Conditions requises pour recevoir des prestations en date du 23 octobre 2022

[43] J’annule la partie de la décision concernant les conditions requises pour recevoir des prestations de compassion en date du 23 octobre 2022. Cette question ne relevait pas de la compétence de la division générale, alors elle n’aurait pas dû être examinée.

[44] Cela signifie que le prestataire est libre de demander à la Commission de réviser sa décision du 9 novembre 2022, bien que sa demande de révision serait présentée en retard. S’il demande la révision de la décision du 9 novembre 2022, la Commission devra décider si elle examine ou non la demande en retard.

La question de l’antidatation et le critère relatif à l’antidatation

[45] On ne peut pas affirmer avec certitude que la division générale a examiné si la Commission avait eu raison de refuser d’antidater la demande du prestataire au 7 août 2022, ou si elle s’est penchée sur l’ensemble du critère relatif à l’antidatation.

[46] Néanmoins, la division générale a bel et bien examiné si le prestataire aurait eu un revenu de travail indépendant suffisant pour être admissible aux prestations de compassion en date du 7 août 2022. Elle a conclu que le prestataire n’avait pas le revenu dont il avait besoin pour être admissible aux prestations.

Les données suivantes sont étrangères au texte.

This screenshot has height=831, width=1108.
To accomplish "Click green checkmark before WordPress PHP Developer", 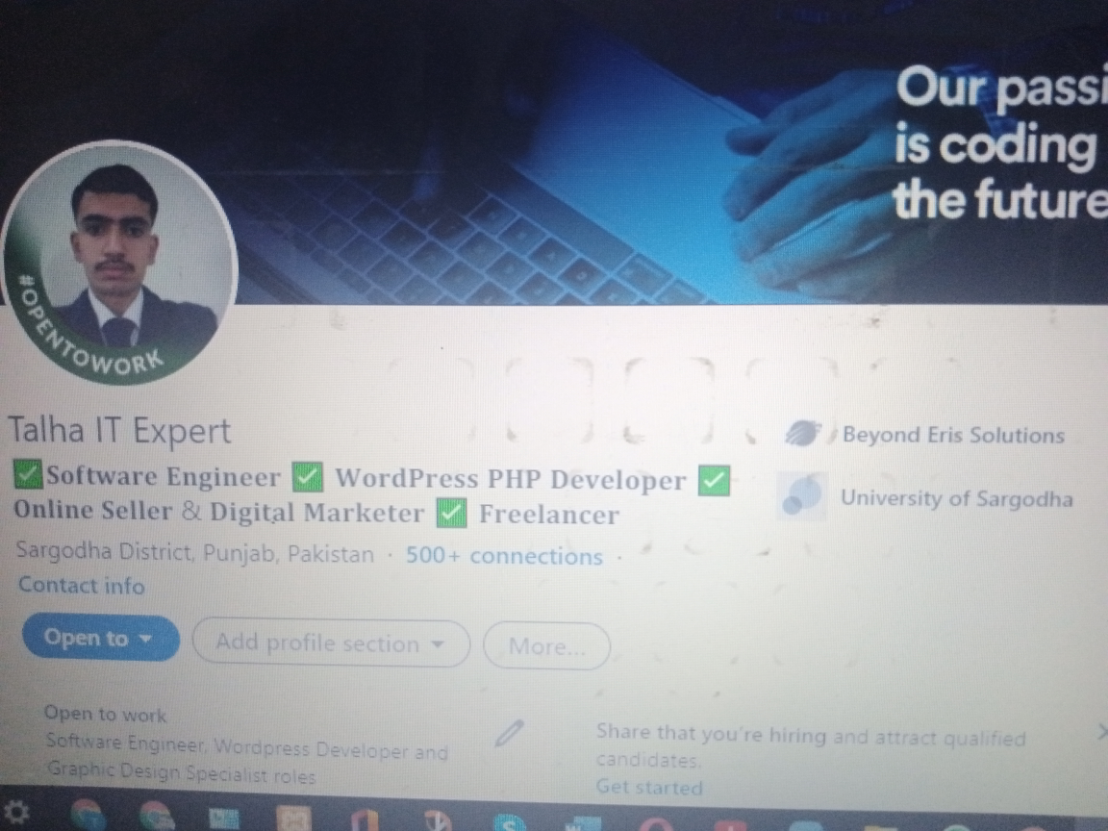I will 307,477.
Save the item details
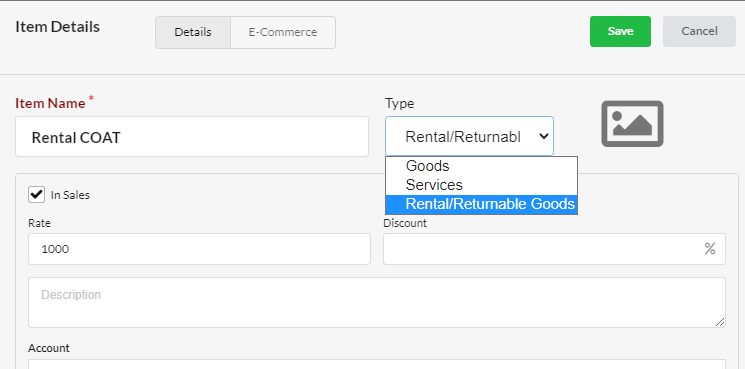The width and height of the screenshot is (745, 369). coord(620,31)
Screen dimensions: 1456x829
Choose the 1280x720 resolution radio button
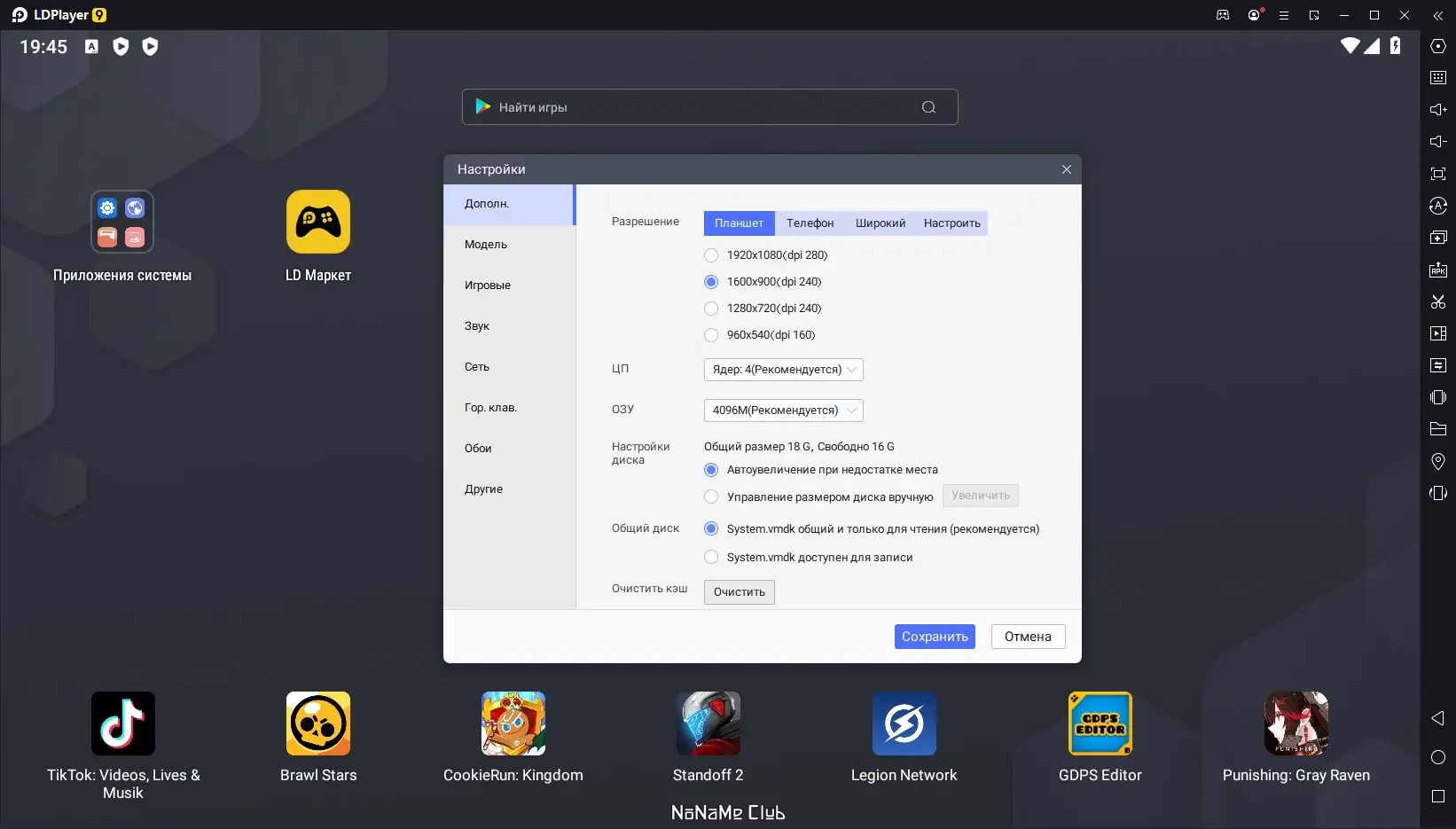(x=711, y=309)
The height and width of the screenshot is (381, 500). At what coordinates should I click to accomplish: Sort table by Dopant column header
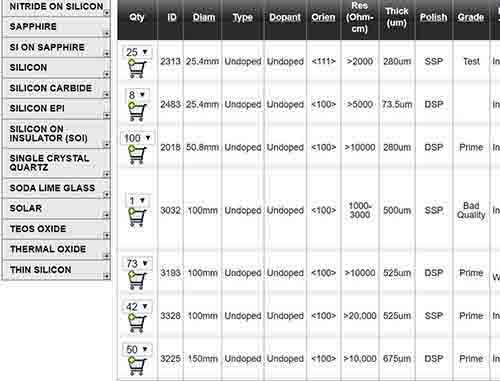pos(285,17)
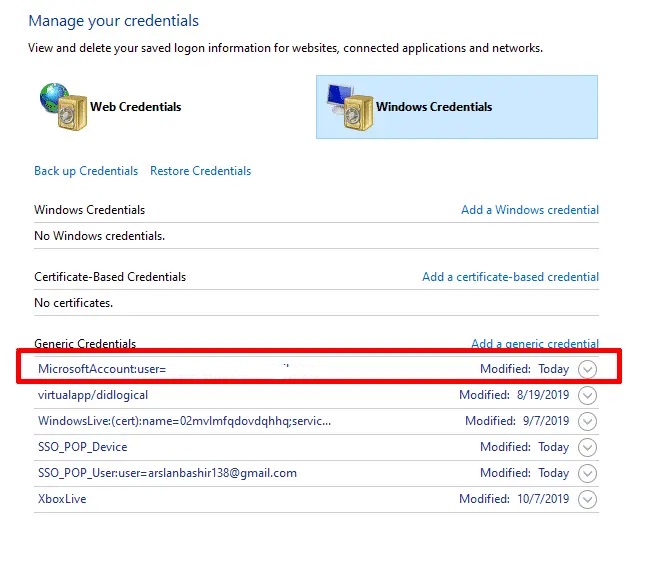Switch to Web Credentials tab
671x567 pixels.
(135, 107)
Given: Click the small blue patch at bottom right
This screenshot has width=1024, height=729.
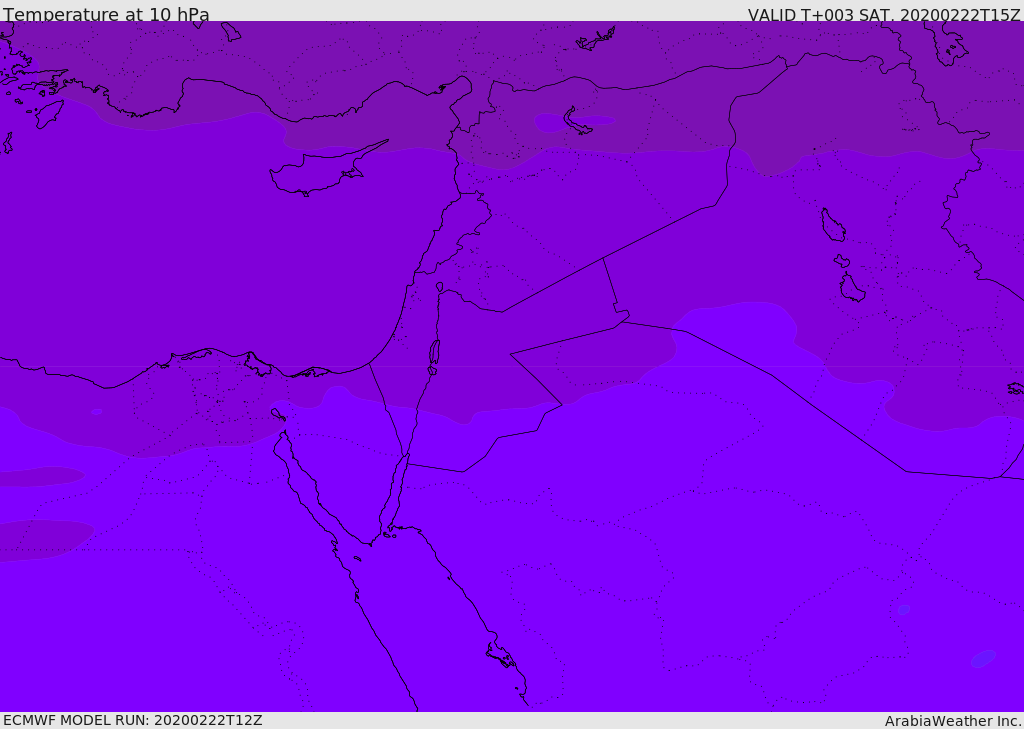Looking at the screenshot, I should pos(983,659).
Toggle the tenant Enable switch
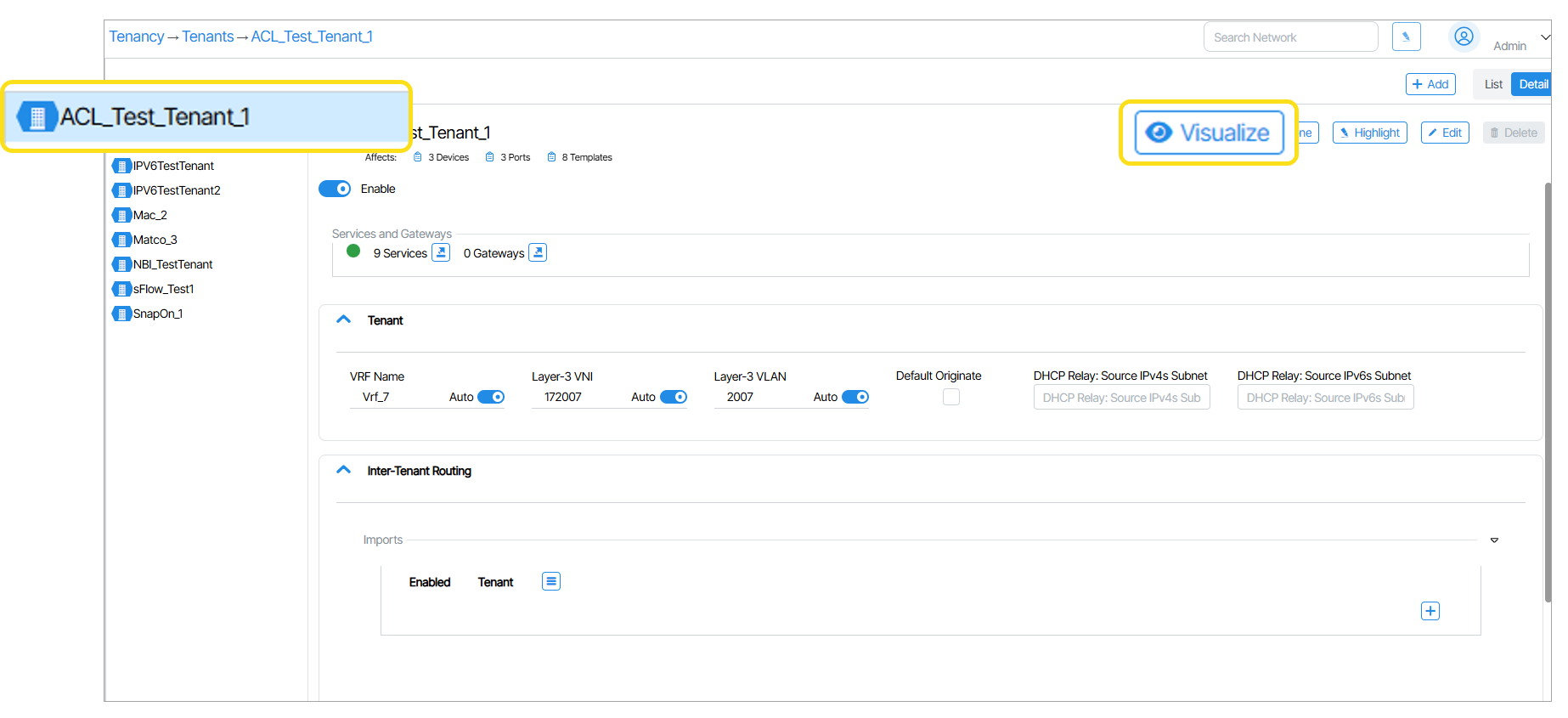1568x718 pixels. [335, 189]
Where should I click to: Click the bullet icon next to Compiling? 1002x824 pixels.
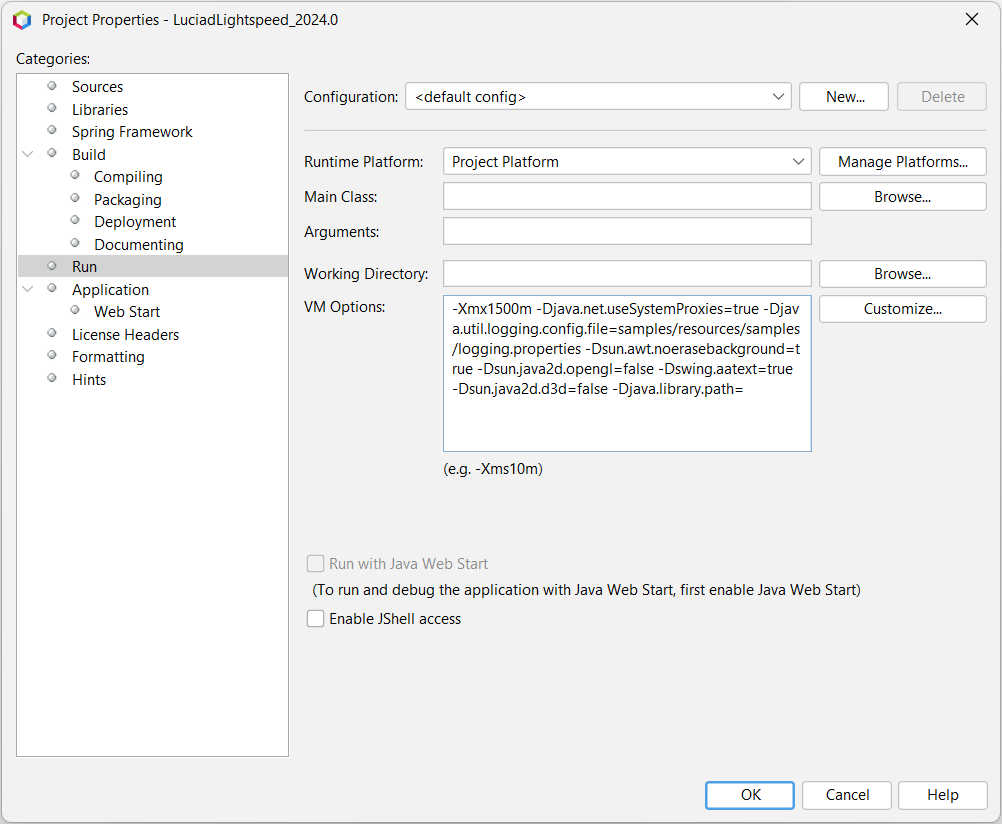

Je n’ai relevé aucune erreur dans cette conclusion et j’accepte ce fait.

[47] Comme il n’avait pas un revenu suffisant pour être admissible aux prestations en date du 7 août 2022, il ne satisfait pas au critère relatif à l’antidatation. C’est pourquoi je n’ai pas à décider s’il avait un motif valable justifiant son retard pour la période allant du 7 août 2022 jusqu’à la date à laquelle il a présenté sa demande de prestations.

[48] J’estime que la Commission a eu raison de refuser d’antidater la demande au 7 août 2022.

Conclusion

[49] J’accueille l’appel en partie. J’annule la partie de la décision de la division générale dans laquelle elle conclut que le prestataire n’était pas admissible aux prestations en date du 23 octobre 2022.

[50] J’ai rendu la décision que la division générale aurait dû rendre sur la question de l’antidatation. Je confirme que la demande du prestataire ne peut pas être antidatée au 7 août 2022.